*** MATERIALS PROVIDED ***

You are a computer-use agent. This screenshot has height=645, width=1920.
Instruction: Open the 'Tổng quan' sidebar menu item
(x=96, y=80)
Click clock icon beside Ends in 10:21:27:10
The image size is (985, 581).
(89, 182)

*** End of MATERIALS PROVIDED ***

THE TASK -> Each record above must be restated in full, word for word.

RESPONSE BOX ->
You are a computer-use agent. This screenshot has height=645, width=1920.
Instruction: Open the 'Tổng quan' sidebar menu item
(x=96, y=80)
Click clock icon beside Ends in 10:21:27:10
The image size is (985, 581).
(89, 182)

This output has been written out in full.